No dia 02 de abril, celebra-se o Dia Mundial de Conscientização do Autismo, e essa é uma excelente oportunidade para os clubes realizarem ações educativas que envolvam o clube e a igreja. A cor símbolo da data é o azul, e ela pode ser utilizada como ponto de partida para atividades criativas e significativas. Abaixo, algumas ideias:
- Classe Bíblica Azul: um encontro com linguagem acessível, materiais visuais e interativos, explicando os princípios da inclusão com base na Bíblia e no exemplo de Cristo.
- Trilha da Empatia: estações com experiências sensoriais para que os desbravadores e aventureiros entendam, de forma lúdica, como uma pessoa com hipersensibilidade auditiva ou tátil pode perceber o ambiente.
- Culto Especial de Conscientização: uma programação preparada pelos clubes na igreja local, com dramatizações, testemunhos de famílias e reflexões bíblicas sobre empatia e respeito.
O uso de cordões identificadores, como o cordão girassol (símbolo de deficiências ocultas) ou o cordão de quebra-cabeças (associado à causa do autismo), também pode ser incentivado para sinalizar a necessidade de acolhimento ou prioridade. O símbolo do quebra-cabeças representa a diversidade e complexidade do espectro autista, lembrando que cada pessoa autista é única — e merece ser respeitada como tal.
Outro recurso extremamente útil é a criação de um livro de atividades personalizado para eventos como acampamentos ou passeios, contendo informações visuais e organizadas sobre o que acontecerá: onde a criança vai dormir, horários, o que levar, quem serão os líderes, entre outros aspectos da atividade. Essa antecipação ajuda a reduzir a ansiedade e dá segurança.
Também é fundamental que os clubes estejam preparados para lidar com crises sensoriais. Abafadores de som, fones com músicas calmas, objetos de autorregulação e, principalmente, a presença de salas sensoriais (ou “salas azuis”) são recursos essenciais.
Esses espaços silenciosos e adaptados devem ser providenciados tanto nos eventos quanto nas igrejas, para que a criança possa se reorganizar emocionalmente em segurança.
E precisamos reforçar: a terminologia correta é “pessoa com deficiência”, conforme a legislação nacional e a Convenção da ONU. Evite termos ultrapassados como “portador” ou “especial”. A deficiência não define a pessoa — apenas impõe à sociedade o dever de se adaptar para que a dignidade de todos seja respeitada.
Todo esse esforço precisa estar alicerçado na missão de Cristo. A Bíblia nos ensina que todos foram criados à imagem de Deus (Gênesis 1:27), que em Cristo não há acepção de pessoas (Atos 10:34) e que todos somos membros igualmente importantes no corpo de Cristo (1 Coríntios 12:22). “Nessa estrutura, os membros que parecem mais fracos são indispensáveis”.

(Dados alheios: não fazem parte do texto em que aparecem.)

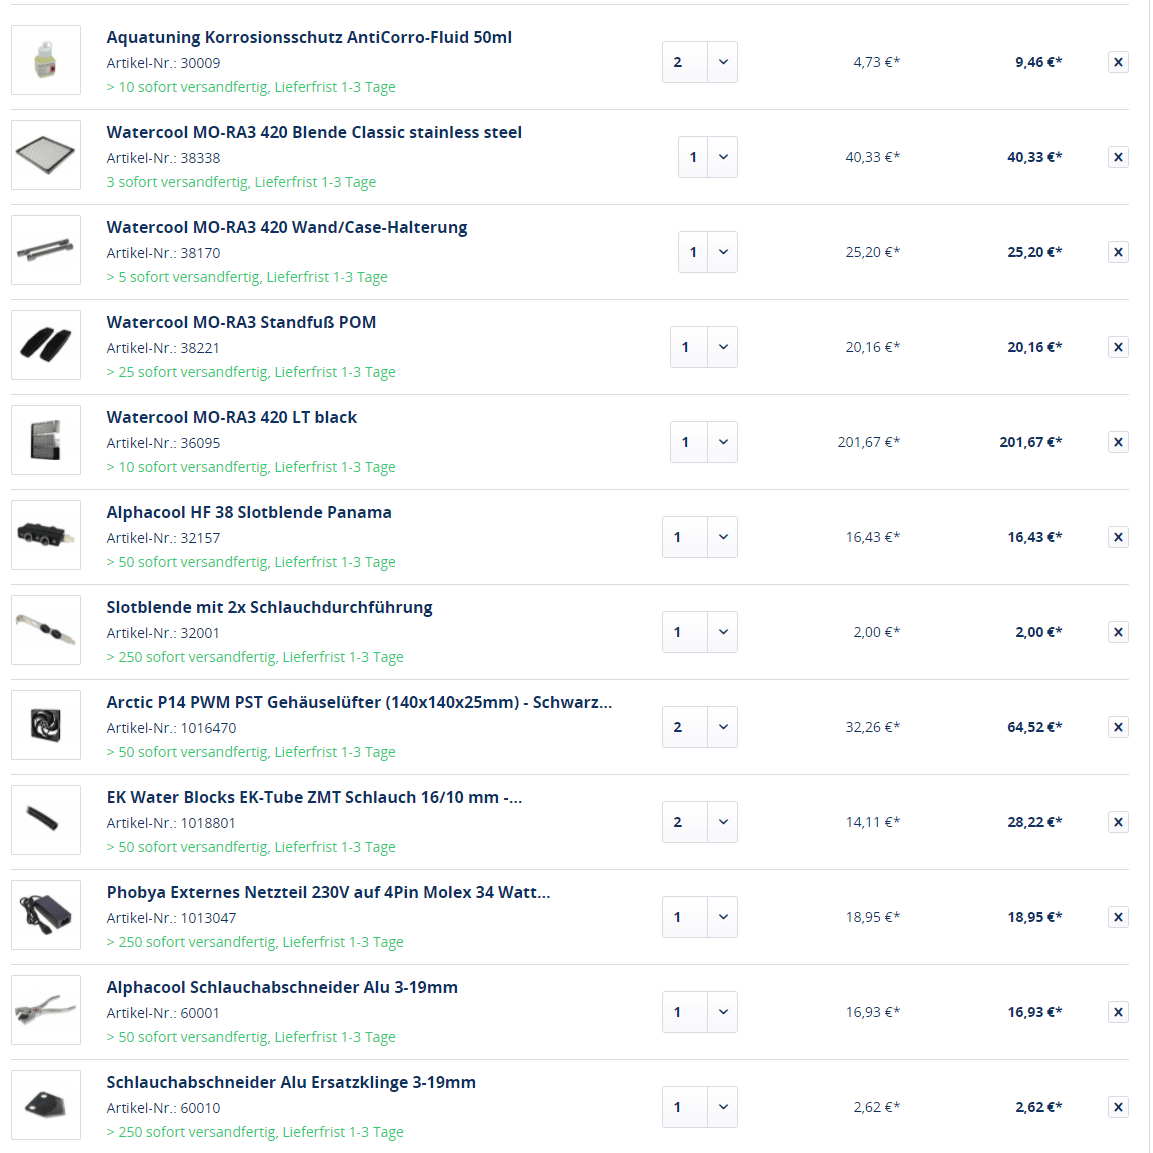Open Watercool MO-RA3 420 LT black product link

point(232,417)
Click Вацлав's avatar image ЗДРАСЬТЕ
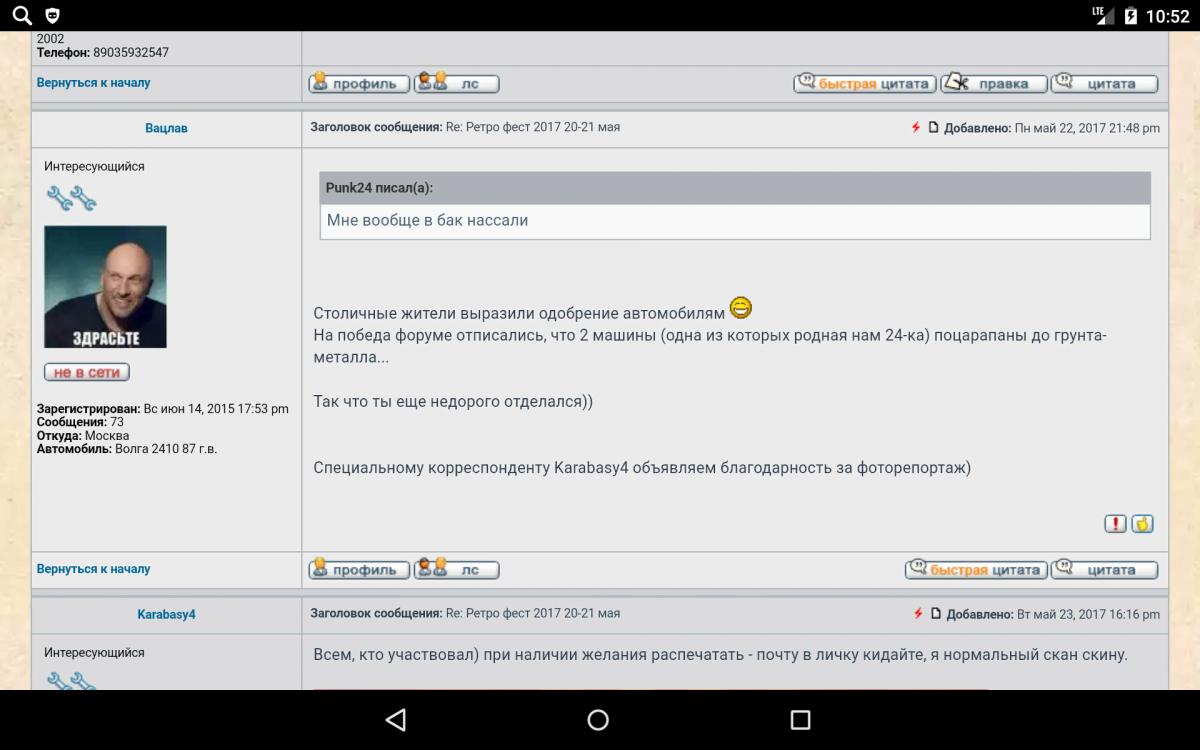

Esses princípios nos lembram que o valor de uma vida humana não está em sua capacidade, mas no amor incondicional de Deus. Incluir é evangelizar. Incluir é obedecer. Incluir é amar de forma prática.
Pessoas com deficiência não são frágeis. São crianças e adolescentes em desenvolvimento, com dons e potencial únicos. E quando nossos clubes se adaptam para garantir sua plena participação, estamos respondendo com fidelidade ao chamado de Cristo.
Cristo não se distanciava de quem mais precisava — Ele Se aproximava. Ele falava na linguagem de cada um, acolhia com respeito e adaptava Seus métodos para que ninguém ficasse de fora. Esse é o modelo que devemos seguir como líderes, como clubes e como igreja.
Que os nossos clubes sejam, cada vez mais, ambientes verdadeiramente inclusivos, acessíveis, acolhedores e transformadores, onde toda criança — autista ou não — possa se sentir amada, segura, respeitada e guiada aos pés de Jesus.